En la mayor parte de los países capitalistas avanzados, la seguridad privada iguala o supera a las fuerzas de seguridad pública. Por ejemplo, en Estados Unidos se calcula que por cada policía existen dos guardias de seguridad privada. En Canadá la proporción es de cuatro a uno. En Sudáfrica, con el fin del apartheid y la pobre calificación de las corporaciones policíacas que hasta entonces habían operado para mantener el statu quo, la seguridad privada creció hasta superar al número de efectivos de la policía. Los ingresos globales de la seguridad privada, que en 1990 ascendían a 55 mil 600 millones de dólares, se estima que para el año 2010 habrían sido del orden de los 202 mil millones de dólares, considerando que anualmente la seguridad privada experimenta un crecimiento del 8 por ciento, equiparable al de la economía china.
Sin embargo, la seguridad privada entraña importantes desafíos para los gobiernos y las sociedades, quienes no alcanzan a establecer los controles necesarios para garantizar su óptimo funcionamiento y evitar situaciones donde los cuerpos de seguridad privada se erigen, paradójicamente, en amenazas a la seguridad que deberían salvaguardar.
A mediados de 2010, Molly Dugan, de la RAND Corporation se pronunció sobre el particular ante la Comisión de contratistas en tiempos de guerra en Estados Unidos, señalando tres consideraciones a ponderar en torno al empleo de contratistas de seguridad privada en los despliegues militares que realice el vecino país del norte en el futuro. Así, en primer lugar, Dugan sugiere –ante escándalos como el de Blackwater y otros empleados de empresas de seguridad privada que han operado en Irak) que si el gobierno de Estados Unidos no desea recurrir a las corporaciones privadas, entonces debe hacerse de las capacidades necesarias para cumplir con las tareas que normalmente subcontrata.
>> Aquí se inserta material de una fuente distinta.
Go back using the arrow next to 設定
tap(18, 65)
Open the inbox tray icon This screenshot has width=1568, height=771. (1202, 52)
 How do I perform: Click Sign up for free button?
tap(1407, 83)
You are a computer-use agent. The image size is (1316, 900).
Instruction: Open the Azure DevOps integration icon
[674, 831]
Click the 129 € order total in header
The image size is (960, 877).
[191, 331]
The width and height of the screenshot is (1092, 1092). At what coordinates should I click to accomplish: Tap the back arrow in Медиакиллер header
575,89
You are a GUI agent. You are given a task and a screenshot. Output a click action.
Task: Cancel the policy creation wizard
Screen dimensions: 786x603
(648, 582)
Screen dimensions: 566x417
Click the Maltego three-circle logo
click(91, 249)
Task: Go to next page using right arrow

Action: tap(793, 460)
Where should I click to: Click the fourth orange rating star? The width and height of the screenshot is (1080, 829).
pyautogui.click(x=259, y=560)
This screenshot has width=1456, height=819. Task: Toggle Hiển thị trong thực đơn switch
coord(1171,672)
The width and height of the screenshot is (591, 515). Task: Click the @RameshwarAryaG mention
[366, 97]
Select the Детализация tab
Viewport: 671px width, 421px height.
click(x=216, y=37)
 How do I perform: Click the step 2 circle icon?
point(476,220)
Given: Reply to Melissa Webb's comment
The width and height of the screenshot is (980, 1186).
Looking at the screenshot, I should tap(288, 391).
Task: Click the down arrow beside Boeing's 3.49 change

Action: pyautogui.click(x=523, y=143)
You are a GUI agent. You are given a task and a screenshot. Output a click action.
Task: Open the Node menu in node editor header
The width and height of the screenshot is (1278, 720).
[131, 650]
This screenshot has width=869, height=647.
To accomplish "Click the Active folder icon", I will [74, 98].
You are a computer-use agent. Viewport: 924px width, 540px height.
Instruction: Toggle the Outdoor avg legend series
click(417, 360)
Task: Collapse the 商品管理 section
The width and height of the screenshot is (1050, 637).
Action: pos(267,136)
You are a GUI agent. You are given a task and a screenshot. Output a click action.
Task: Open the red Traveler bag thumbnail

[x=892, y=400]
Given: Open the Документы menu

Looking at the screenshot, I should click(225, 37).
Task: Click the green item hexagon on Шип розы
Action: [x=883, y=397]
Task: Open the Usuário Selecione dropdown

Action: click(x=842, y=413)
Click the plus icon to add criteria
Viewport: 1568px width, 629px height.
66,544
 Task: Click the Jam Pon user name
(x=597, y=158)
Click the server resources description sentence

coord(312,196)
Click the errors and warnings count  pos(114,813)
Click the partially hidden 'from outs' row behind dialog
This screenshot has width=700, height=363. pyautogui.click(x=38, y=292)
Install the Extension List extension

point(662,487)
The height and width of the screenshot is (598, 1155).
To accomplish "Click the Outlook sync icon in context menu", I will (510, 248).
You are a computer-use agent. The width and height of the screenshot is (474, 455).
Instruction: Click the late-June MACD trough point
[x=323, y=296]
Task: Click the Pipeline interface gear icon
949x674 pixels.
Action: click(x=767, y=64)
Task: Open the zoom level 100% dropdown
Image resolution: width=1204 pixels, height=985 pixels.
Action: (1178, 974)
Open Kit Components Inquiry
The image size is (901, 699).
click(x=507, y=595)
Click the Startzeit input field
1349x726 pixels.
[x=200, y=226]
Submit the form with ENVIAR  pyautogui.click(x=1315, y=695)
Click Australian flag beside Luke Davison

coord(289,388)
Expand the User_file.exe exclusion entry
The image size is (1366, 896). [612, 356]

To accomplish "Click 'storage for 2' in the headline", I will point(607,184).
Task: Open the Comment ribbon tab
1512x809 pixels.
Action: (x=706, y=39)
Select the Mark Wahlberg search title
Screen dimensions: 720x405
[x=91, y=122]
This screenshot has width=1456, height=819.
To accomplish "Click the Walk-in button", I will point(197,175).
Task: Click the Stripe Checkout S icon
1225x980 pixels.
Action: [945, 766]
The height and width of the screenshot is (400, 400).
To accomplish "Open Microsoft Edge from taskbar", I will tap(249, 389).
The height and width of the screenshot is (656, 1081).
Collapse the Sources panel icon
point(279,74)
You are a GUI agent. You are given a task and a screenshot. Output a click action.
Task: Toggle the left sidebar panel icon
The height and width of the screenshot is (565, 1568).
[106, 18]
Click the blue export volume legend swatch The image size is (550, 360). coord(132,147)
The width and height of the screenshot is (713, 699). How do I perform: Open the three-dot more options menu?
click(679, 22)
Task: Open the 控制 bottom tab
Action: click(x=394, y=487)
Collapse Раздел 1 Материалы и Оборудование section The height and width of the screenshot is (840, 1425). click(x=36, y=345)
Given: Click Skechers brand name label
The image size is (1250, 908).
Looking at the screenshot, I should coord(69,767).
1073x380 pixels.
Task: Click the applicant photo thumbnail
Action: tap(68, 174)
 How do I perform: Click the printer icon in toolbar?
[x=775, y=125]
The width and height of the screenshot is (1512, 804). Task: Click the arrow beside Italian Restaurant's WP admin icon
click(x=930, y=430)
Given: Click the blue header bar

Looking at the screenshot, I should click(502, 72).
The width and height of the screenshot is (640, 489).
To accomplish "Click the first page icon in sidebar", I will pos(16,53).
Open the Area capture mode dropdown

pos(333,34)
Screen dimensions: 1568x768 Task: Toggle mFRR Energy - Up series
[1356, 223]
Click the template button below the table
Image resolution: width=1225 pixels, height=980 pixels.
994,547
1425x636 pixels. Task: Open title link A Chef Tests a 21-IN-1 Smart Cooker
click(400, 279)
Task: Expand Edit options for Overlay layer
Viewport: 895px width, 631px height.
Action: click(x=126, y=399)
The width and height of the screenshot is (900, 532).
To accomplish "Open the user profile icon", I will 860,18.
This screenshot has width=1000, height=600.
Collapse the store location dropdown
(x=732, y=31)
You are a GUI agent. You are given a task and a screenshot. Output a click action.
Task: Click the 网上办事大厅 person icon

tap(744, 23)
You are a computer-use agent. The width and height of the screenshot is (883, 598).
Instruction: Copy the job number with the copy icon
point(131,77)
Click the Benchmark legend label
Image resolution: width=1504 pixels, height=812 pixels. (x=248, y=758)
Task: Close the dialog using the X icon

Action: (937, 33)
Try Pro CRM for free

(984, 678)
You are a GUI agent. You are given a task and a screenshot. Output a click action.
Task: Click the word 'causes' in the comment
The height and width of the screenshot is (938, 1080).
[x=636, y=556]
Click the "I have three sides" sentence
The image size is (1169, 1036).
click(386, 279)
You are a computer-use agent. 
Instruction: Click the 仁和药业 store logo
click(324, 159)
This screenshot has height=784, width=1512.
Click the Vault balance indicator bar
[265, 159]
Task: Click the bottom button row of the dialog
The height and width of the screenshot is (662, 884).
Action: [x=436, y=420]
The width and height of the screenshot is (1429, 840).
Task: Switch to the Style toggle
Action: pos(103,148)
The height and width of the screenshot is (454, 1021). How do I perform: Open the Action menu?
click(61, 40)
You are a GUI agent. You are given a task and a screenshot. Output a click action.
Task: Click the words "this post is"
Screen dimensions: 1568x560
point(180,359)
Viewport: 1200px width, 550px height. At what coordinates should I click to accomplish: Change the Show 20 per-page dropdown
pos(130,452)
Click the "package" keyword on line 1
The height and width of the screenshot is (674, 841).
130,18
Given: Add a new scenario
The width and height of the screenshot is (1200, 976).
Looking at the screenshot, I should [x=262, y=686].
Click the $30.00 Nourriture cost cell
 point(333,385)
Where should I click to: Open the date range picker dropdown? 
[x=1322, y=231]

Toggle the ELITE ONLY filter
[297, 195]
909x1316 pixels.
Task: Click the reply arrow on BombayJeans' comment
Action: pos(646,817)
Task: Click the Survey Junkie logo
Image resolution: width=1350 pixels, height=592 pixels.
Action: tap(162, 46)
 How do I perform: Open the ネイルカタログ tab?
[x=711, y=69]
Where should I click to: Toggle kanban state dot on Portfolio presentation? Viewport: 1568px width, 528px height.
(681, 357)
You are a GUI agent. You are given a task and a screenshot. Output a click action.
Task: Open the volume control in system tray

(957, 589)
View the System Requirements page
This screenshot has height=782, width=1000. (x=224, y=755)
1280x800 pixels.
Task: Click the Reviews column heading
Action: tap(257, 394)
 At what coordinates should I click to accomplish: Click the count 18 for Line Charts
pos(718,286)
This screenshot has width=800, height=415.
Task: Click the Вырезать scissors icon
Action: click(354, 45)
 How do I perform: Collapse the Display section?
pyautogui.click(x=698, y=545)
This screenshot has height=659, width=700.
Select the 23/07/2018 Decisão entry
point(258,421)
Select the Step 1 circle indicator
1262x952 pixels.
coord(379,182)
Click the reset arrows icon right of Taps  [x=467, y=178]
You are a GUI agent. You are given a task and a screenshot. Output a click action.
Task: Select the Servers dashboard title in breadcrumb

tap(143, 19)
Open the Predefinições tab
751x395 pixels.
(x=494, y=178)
En segundo lugar, si se van a emplear amplios contingentes de fuerzas de seguridad privada como ocurrió en Irak entre 2003 y 2008, entonces debe mejorar el control y la supervisión de los mismos por parte de las autoridades estadunidenses, para evitar que “maltraten” o abusen de los civiles locales.
Y finalmente, si se van a emplear amplios contingentes de cuerpos de seguridad de corporaciones privadas codo a codo con fuerzas armadas gubernamentales, deben instituirse mecanismos de coordinación y cooperación de parte de ambos, a efecto de asegurar que cumplan debidamente su cometido y no incurran en atropellos ni irregularidades.
Es evidente, sin embargo, que este tipo de sugerencias llega justo cuando el “niño se ahogó en el pozo”, es decir, cuando se tienen evidencias abrumadoras de los atropellos en que han incurrido las empresas de seguridad privada en diversos países en los que operan. Sin duda es un problema grave, cuya solución no será sencilla.